Swimming eight miles from the Boston Light to the L-street beach in South Boston sounded like a good idea at the time I entered the lottery for one of only 22 solo spots available. But now, abeam of the lighthouse and ready to jump into what was promised to be a particularly cold year for a famously cold swim, I’m not so sure. It occurs to me I will be seeing the lighthouse rip-rap close up at water level, a perspective I spent my entire naval career successfully avoiding.

Fifty years and a lifetime ago, Coach Higgins cut me from USNA’s swim team barely six months into plebe year. What I did not realize at the time, but Coach Higgins did, is that I didn’t have a fast twitch fiber in my body. I could swim at hull speed forever but wasn’t quite able to get up on the plane like the real speedsters the coach needed. In time, I came to discover open water marathon swimming, where the ability to go long can often trump the ability to go fast. 

At the sound of the starting horn, I jumped off the stern of our comfortably appointed cabin cruiser “Double Trouble” doing duty as my escort vessel for the day. I could barely manage to tread water and breathe as I came to realize just how cold this “cold-water swim” was going to be. I learned later the water temperature was 58 degrees, but in the moment all I knew for certain was this was the coldest water I had ever attempted to swim in. The starting horn had sounded at least a minute ago, my support crew onboard Double Trouble was encouraging me to swim, but I couldn’t swim and hyperventilate at the same time. Eventually, my breathing began to come under control and I started to swim, searching for the balance between vigorous enough to stay warm and easy enough to sustain for 4-5 hours. Stroke-stroke breath, stroke-stroke breath, man its cold. The voice in my head started to undermine my resolve, “You’re the oldest guy in the race by a decade; no one your age has ever finished the course in the allotted time; this water is dangerously cold, you can’t do eight miles of this…” But for the moment, I was OK, and managed to ignore the voice.

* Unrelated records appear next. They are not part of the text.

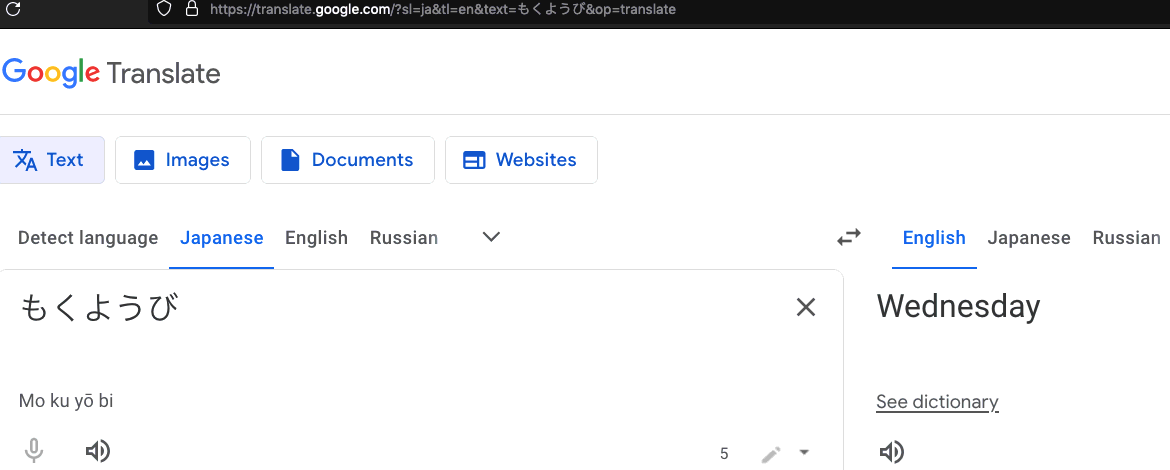The width and height of the screenshot is (1170, 470).
Task: Switch to the Images translation mode
Action: pyautogui.click(x=182, y=160)
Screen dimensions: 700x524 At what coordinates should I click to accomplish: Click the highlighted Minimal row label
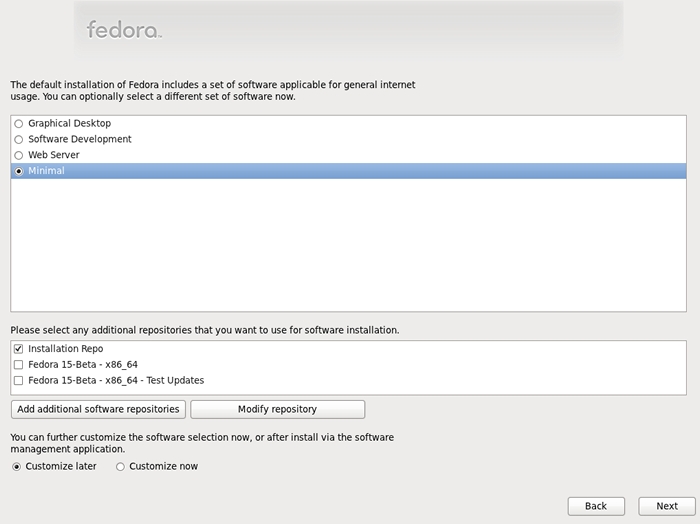[x=46, y=171]
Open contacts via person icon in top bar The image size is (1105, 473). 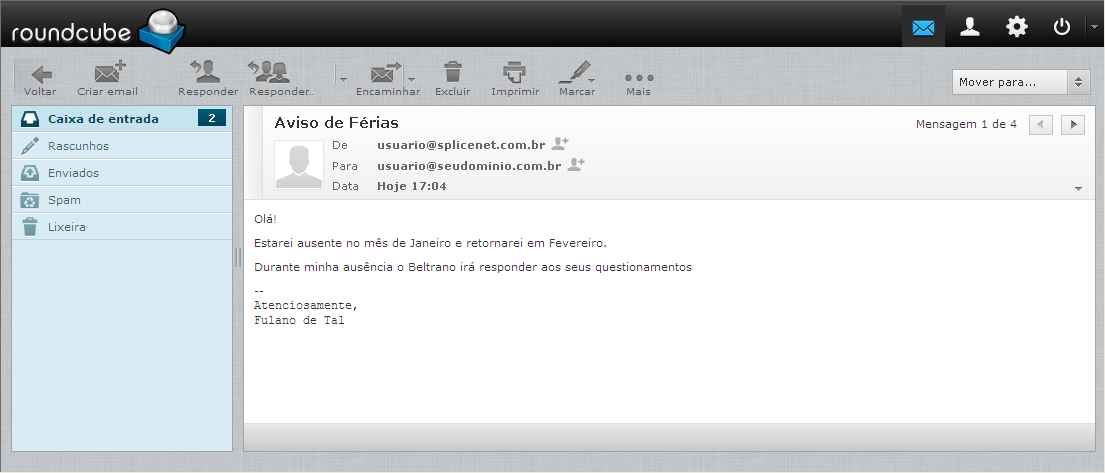(970, 27)
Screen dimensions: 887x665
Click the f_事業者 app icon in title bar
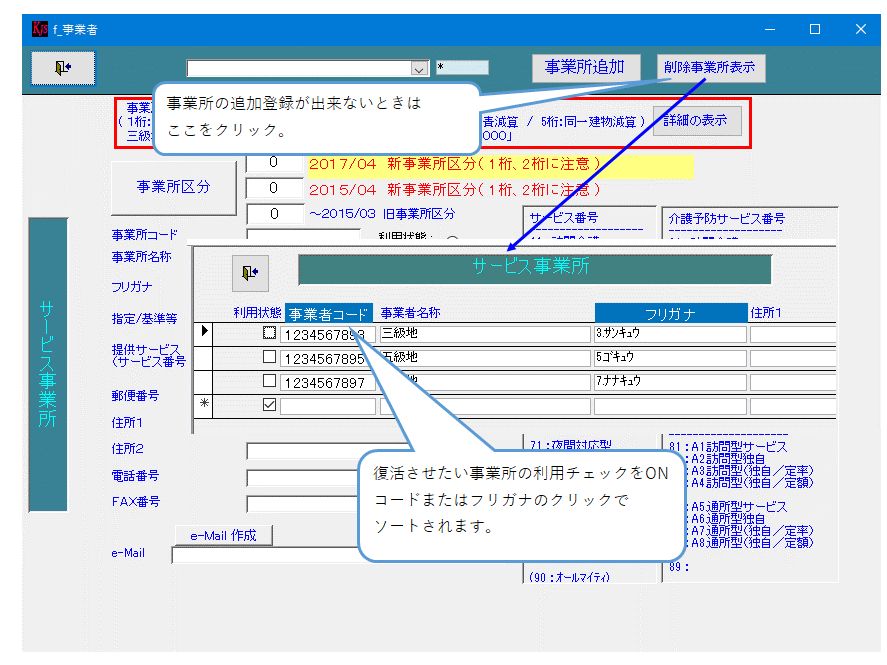pos(39,29)
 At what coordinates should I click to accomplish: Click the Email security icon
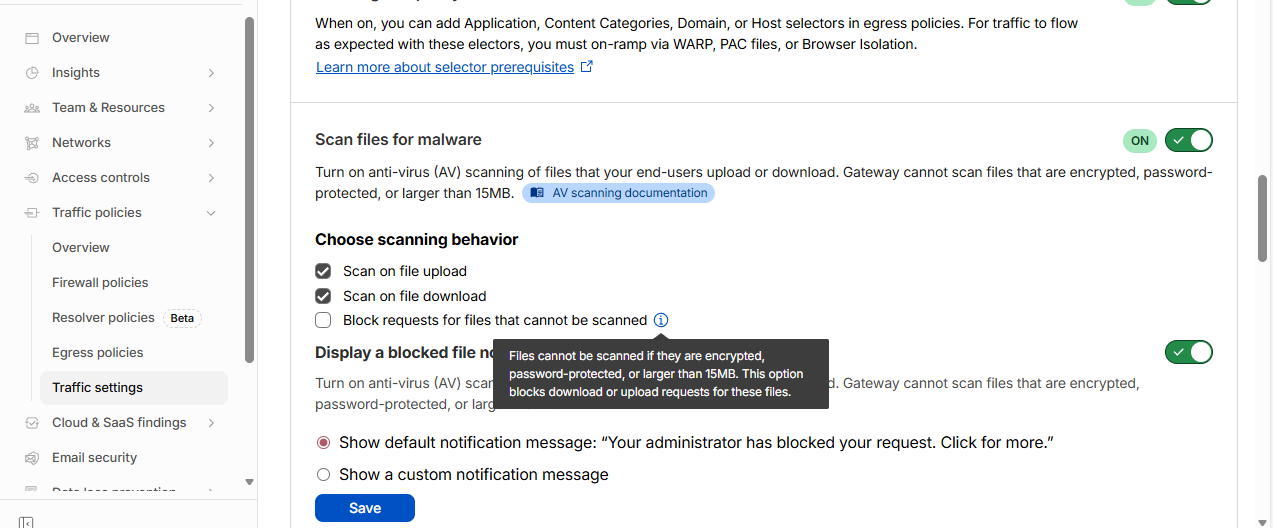[32, 458]
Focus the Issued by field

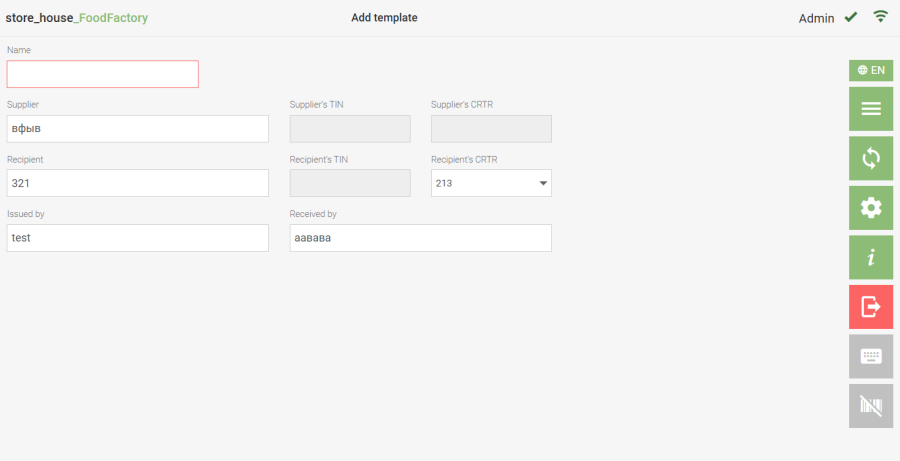coord(137,238)
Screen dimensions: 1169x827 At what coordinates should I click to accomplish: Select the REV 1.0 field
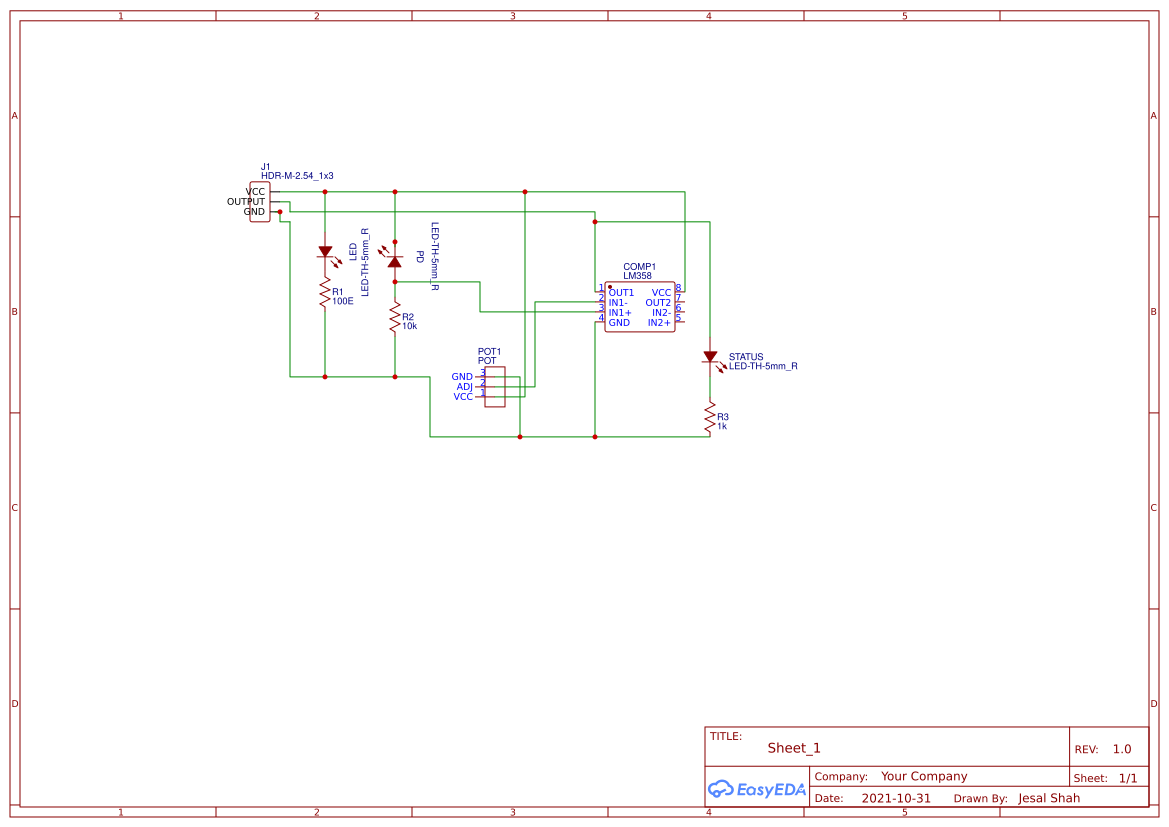[1104, 748]
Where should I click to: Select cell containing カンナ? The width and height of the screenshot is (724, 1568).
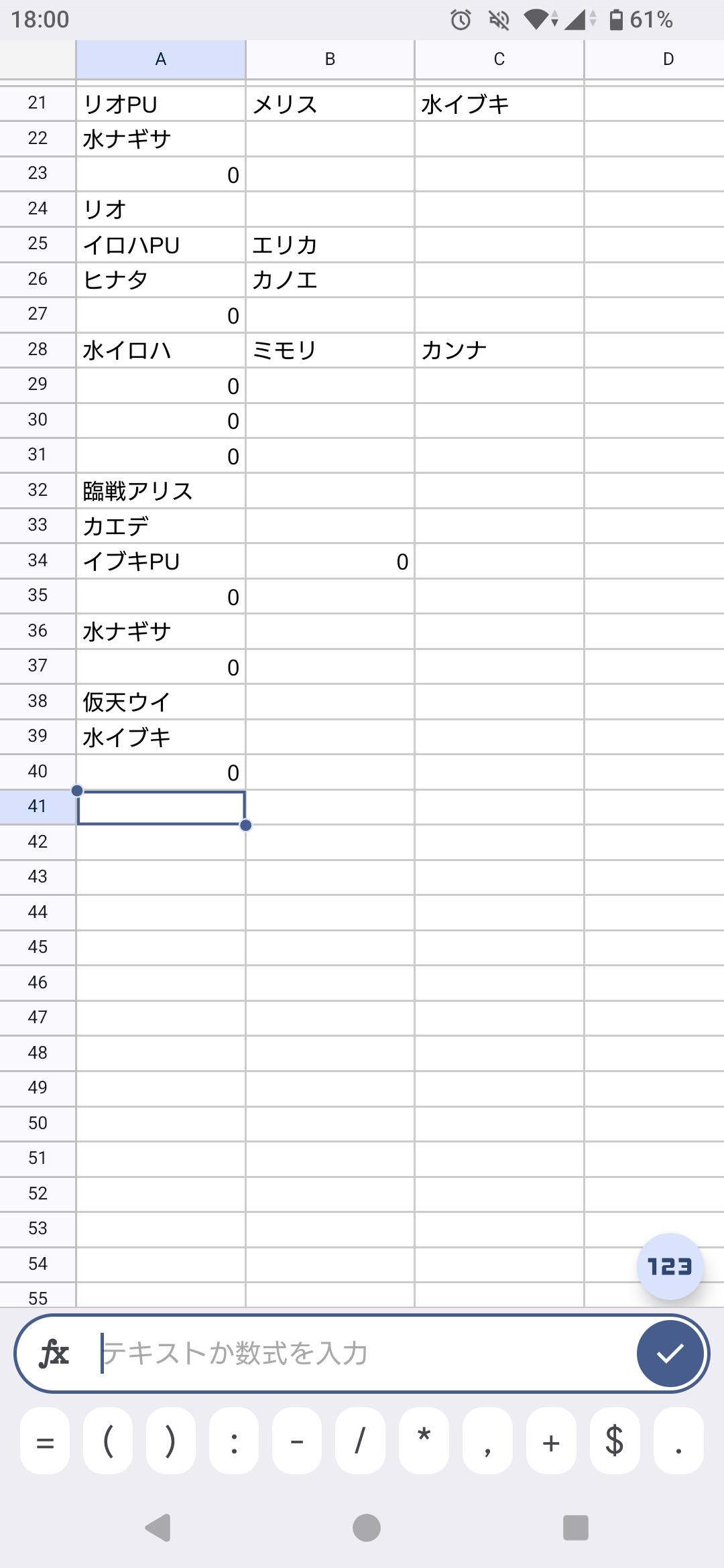[499, 350]
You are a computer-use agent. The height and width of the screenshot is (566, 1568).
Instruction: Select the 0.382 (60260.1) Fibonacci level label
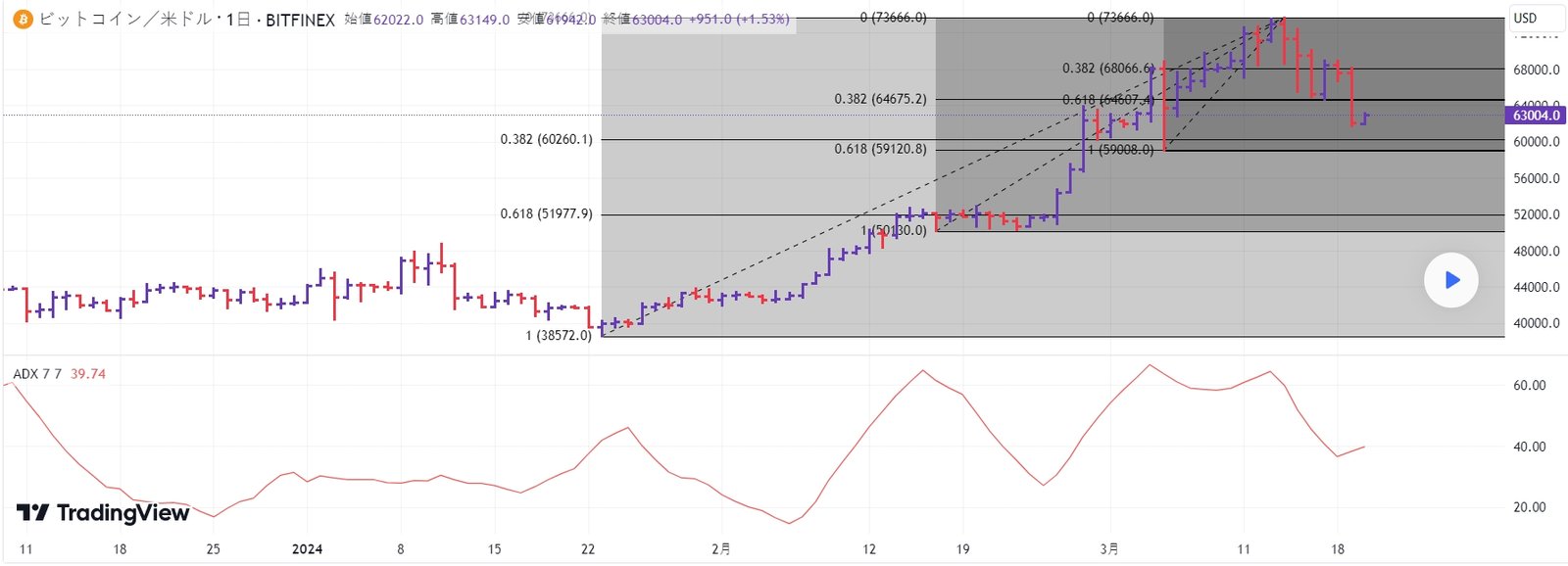pyautogui.click(x=546, y=139)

Swimming as in running marathons, provides plenty of time to think. Thankfully, my inner voice used this time to marvel at the surroundings rather than to continue to harp on the likelihood of success. “Hey, that’s Boston Light, originally build in 1716 and upgraded to its present form in 1783. That means the giants of Naval history, John Paul Jones, Decatur, Perry, Hull, Farragut and others used this very lighthouse to guide their frigates into Boston. Talk about another link in the chain…” My inner voice was informed by my interest in the history of the area and by my class’ role in fulfilling its “Another Link in the Chain ” responsibilities with the class of 2022. Had this tradition existed for my class, the class of 1922, a pre-World War II class 50 years our senior would have been our sponsors. I can only wonder how I would have received the offer of mentorship from men who had served in such a different time. In  time I have come to realize that seamanship and leadership are timeless, and those old guys would indeed have had something to offer if I had been smart enough to listen. As a member of 11th company, we would occasionally host a member of the class of 1911 at evening meal. Unfortunately, we rarely probed those old timers for the lessons they had paid for dearly. A missed opportunity we can never get back.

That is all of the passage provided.